Vazamento em Mina da Vale em Ouro Preto Afeta Instalações da CSN
A Vale comunicou nesta segunda-feira, 26 de janeiro de 2026, que ocorreu um extravasamento de água com sedimentos em uma cava de contenção da mina de Fábrica, localizada no município de Ouro Preto, em Minas Gerais. O incidente, que aconteceu no dia 25 de janeiro, coincidiu com o sétimo aniversário do desastre na barragem de Brumadinho, embora a empresa tenha enfatizado que não há qualquer relação entre os eventos.
Volume do Vazamento e Impactos
Segundo informações da prefeitura local, o volume vazado foi estimado em cerca de 220.000 metros cúbicos, o que equivale a aproximadamente 88 piscinas olímpicas. A Vale destacou que não houve feridos e que as comunidades do entorno não foram afetadas diretamente pelo vazamento. No entanto, o material extravasado atingiu as instalações da Companhia Siderúrgica Nacional (CSN) na região, levantando preocupações sobre possíveis danos e interrupções operacionais.
Procurada para comentar o assunto, a CSN não retornou imediatamente, deixando em aberto questões sobre a extensão dos impactos em suas operações. A Vale, por sua vez, reforçou que o incidente não tem relação com suas barragens na área, que continuam com condições de estabilidade e segurança inalteradas, sob monitoramento contínuo 24 horas por dia, sete dias por semana.

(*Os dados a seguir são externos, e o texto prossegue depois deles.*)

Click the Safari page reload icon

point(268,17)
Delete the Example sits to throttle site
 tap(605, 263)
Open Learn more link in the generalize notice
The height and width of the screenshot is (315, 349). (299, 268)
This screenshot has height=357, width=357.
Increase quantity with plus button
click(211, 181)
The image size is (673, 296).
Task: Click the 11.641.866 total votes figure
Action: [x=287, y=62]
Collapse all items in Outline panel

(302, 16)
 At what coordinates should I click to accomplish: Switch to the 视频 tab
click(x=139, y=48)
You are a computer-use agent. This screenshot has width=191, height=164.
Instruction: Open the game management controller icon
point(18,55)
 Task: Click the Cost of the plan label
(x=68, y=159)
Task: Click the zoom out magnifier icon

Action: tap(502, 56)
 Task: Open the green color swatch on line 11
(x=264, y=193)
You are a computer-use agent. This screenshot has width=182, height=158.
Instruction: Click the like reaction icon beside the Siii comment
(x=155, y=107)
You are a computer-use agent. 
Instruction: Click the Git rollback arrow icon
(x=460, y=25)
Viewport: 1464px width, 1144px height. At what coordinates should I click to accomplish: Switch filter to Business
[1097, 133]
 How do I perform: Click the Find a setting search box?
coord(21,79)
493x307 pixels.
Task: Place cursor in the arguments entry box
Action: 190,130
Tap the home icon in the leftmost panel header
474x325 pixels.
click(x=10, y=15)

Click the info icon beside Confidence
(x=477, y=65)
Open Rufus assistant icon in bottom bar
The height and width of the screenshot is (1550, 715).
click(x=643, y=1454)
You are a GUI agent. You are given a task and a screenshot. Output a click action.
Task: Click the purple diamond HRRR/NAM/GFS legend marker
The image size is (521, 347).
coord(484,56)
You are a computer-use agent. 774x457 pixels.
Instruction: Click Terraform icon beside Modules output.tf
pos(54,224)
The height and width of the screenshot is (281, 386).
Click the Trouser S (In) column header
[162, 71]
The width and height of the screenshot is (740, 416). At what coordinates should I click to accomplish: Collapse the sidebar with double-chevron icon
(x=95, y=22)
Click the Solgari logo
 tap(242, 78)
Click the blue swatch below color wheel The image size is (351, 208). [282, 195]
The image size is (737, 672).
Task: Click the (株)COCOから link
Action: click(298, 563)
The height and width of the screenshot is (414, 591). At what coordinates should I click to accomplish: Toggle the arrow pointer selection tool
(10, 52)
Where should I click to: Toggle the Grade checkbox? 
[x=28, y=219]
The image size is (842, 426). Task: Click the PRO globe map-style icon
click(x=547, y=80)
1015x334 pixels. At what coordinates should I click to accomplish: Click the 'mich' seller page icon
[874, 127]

Projeções Econômicas e Segurança
Apesar do vazamento, a mineradora afirmou que as projeções para o ano seguem inalteradas, indicando que o evento não deve afetar significativamente seus resultados financeiros. Este posicionamento visa tranquilizar investidores e o mercado, em um contexto onde acidentes ambientais podem gerar incertezas e repercussões legais.
O caso ressalta a importância de medidas de segurança em operações minerárias, especialmente em regiões com histórico de desastres. A Vale tem enfrentado escrutínio público desde o rompimento da barragem em Brumadinho, em 2019, que resultou em centenas de mortes e danos ambientais graves. A empresa reiterou seu compromisso com a segurança e o monitoramento constante, buscando evitar novos incidentes.
Autoridades locais e ambientais devem acompanhar de perto as investigações sobre as causas do vazamento e os possíveis efeitos no meio ambiente e na infraestrutura da CSN. Enquanto isso, a comunidade de Ouro Preto e áreas adjacentes permanece alerta, esperando por mais esclarecimentos sobre os riscos e as ações de mitigação.